Ilustrando el desperdicio alimentario en Vigo

Antón Lois EDUCADOR AMBIENTAL

VIGO

El Banco de Alimentos de Vigo, en una imagen de archivo. La entidad local, junto a la de Pontevedra, pusieron en valor esta semana una ley sobre el desperdicio que está permitiendo conceder alimentos frescos a familias necesitadas.
El Banco de Alimentos de Vigo, en una imagen de archivo. La entidad local, junto a la de Pontevedra, pusieron en valor esta semana una ley sobre el desperdicio que está permitiendo conceder alimentos frescos a familias necesitadas. Oscar Vázquez

La FAO estima que se pierde un tercio de la comida producida. Su valor ronda los 880.000 millones de euros

26 may 2026 . Actualizado a las 01:26 h.

Empezaba la semana con los bancos de alimentos de Vigo y Pontevedra afirmando que la Ley 1/2025 de prevención de las pérdidas y el desperdicio alimentario había conseguido que pudieran facilitar alimentos frescos a las familias necesitadas. Puede ser una excelente ocasión para hablar del impacto ecosocial de la comida que tiramos. Vamos con algunos datos globales sobre lo que implica el desperdicio de alimentos con ejemplos ilustrativos aplicados a Vigo.

La Organización de las Naciones Unidas para la Alimentación y la Agricultura (FAO) estima que un tercio de toda la comida producida en el mundo se pierde o desperdicia. Traducido a euros su coste económico rondaría los 880.000 millones, casi suficientes para pagar un par de cafés en un aeropuerto. Esto serían 1.300 millones de toneladas de comida anuales. Para que nos hagamos una idea de lo que implica esta cifra, el desperdicio anual de alimentos pesaría lo mismo que 19.717 edificios como el de la ciudad de la justicia de Vigo.

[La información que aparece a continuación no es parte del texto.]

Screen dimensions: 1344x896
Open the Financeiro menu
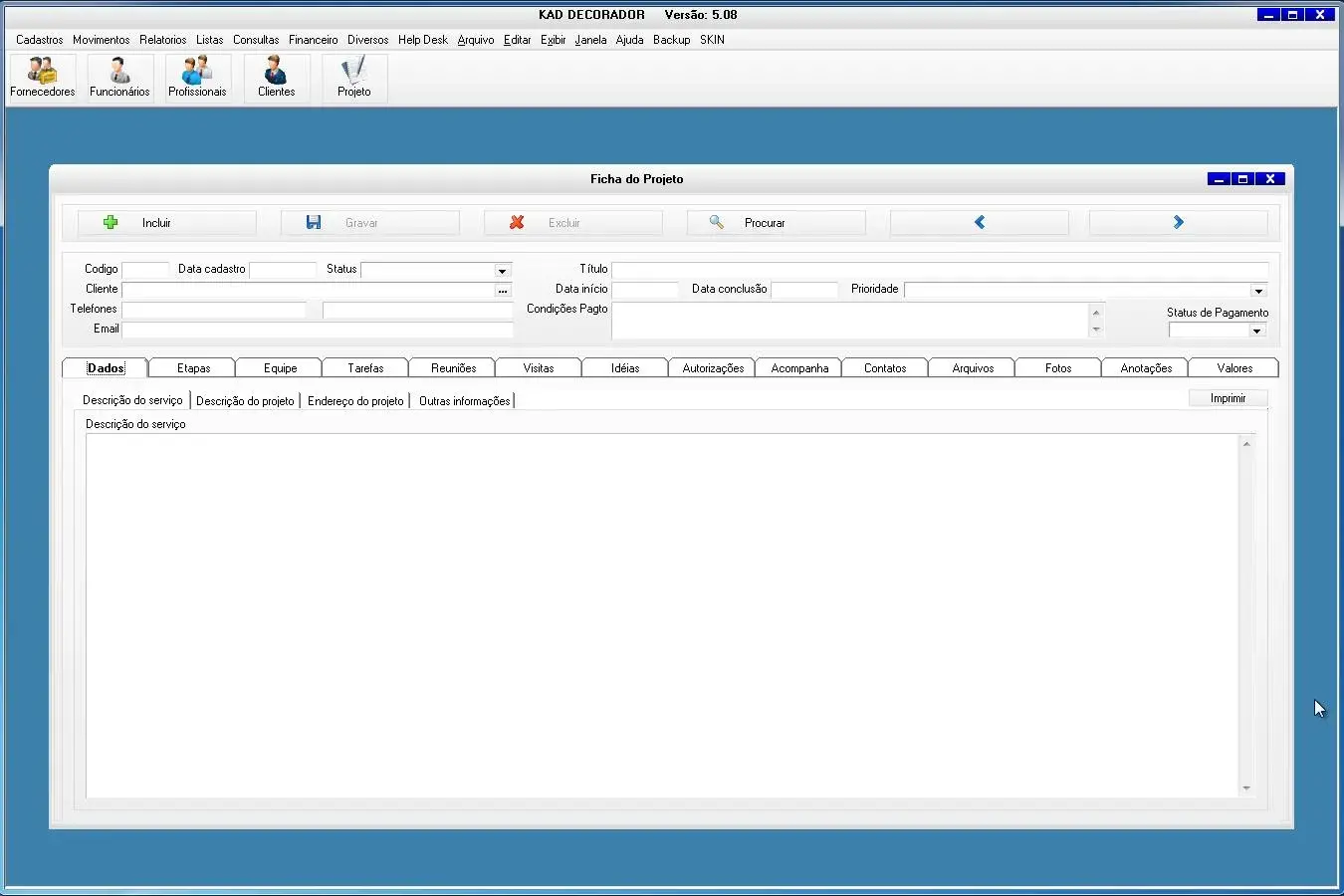(x=313, y=40)
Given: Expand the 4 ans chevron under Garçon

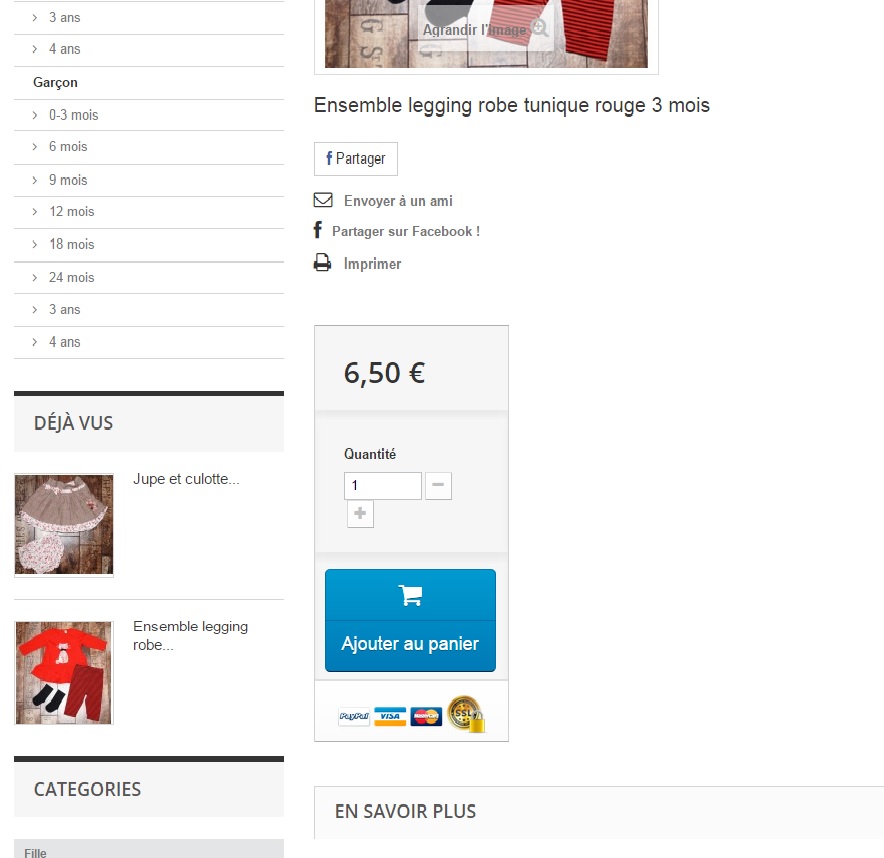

Esto implica que una gran superficie dedicada a la agricultura y ganadería industrial se lleva por delante a la agricultura tradicional y sus comunidades locales, además del medio natural y su biodiversidad para nada, y hablamos de una superficie enorme. Hagamos la equivalencia: la cantidad de suelo agrícola desperdiciado anualmente por alimentos que terminan en la basura equivale a 128.370 veces la superficie total del término municipal de Vigo, islas Cíes incluidas. Pero no es el suelo el único recurso natural que perdemos. Si tenemos en cuenta que el 70 % del agua dulce que se consume en el mundo se destina precisamente a la producción de alimentos, este despilfarro implica también un derroche gigantesco de agua. Utilizando una referencia local sería el equivalente a desperdiciar la capacidad de 11.360 presas como la de Eiras. El desperdicio alimentario hipoteca también el futuro, pues implica que nuestro planeta pierde anualmente 130 millones de toneladas de posibles fertilizantes naturales que podrían enriquecer y revitalizar los suelos agroforestales.

M.MORALEJO

Por seguir con las equivalencias, ese peso sería similar al de diez millones de buses de Vitrasa juntos. Y dejamos para el final el inevitable cálculo de lo que significa el derroche de alimentos respecto a la emergencia climática. Si tenemos en cuenta que la producción, transformación y transporte de alimentos representa casi el 50 % de los gases de invernadero, su desperdicio anual equivale a la emisión a la atmósfera de 3,3 gigatoneladas de dióxido de carbono, es decir, 3,3 seguido de doce ceros si lo prefieren en kilos.

El impacto ambiental del desperdicio de alimentos provoca una huella enorme en este planeta, pero deja en evidencia algo más profundo que una crisis ecológica: el gigantesco fracaso social de una sociedad que tolera como normal que aumenten simultáneamente las hambrunas y la comida tirada a la basura. Solo la mitad de los alimentos que se desperdician anualmente serían suficientes para paliar la inseguridad alimentaria y nutricional de toda la población mundial y esto también tiene una traducción local en una ciudad en la que, mientras presumimos de remanentes y superávit municipal, tenemos más de 30.000 hogares en riesgo de vulnerabilidad o pobreza con vecinos y vecinas, incluyendo niños y niñas —cuya única comida caliente diaria es en muchos casos la que reciben en los comedores escolares— y personas ancianas que hoy, ahora, pasan hambre.

El planeta paga la factura ambiental del desperdicio alimentario, pero las personas vulnerables pagan la más cruel. Por eso debemos agradecer y apoyar el trabajo de las organizaciones que trabajan para ayudar a las personas desfavorecidas (no confundir solidaridad con caridad) y luchan por la equidad y la justicia social.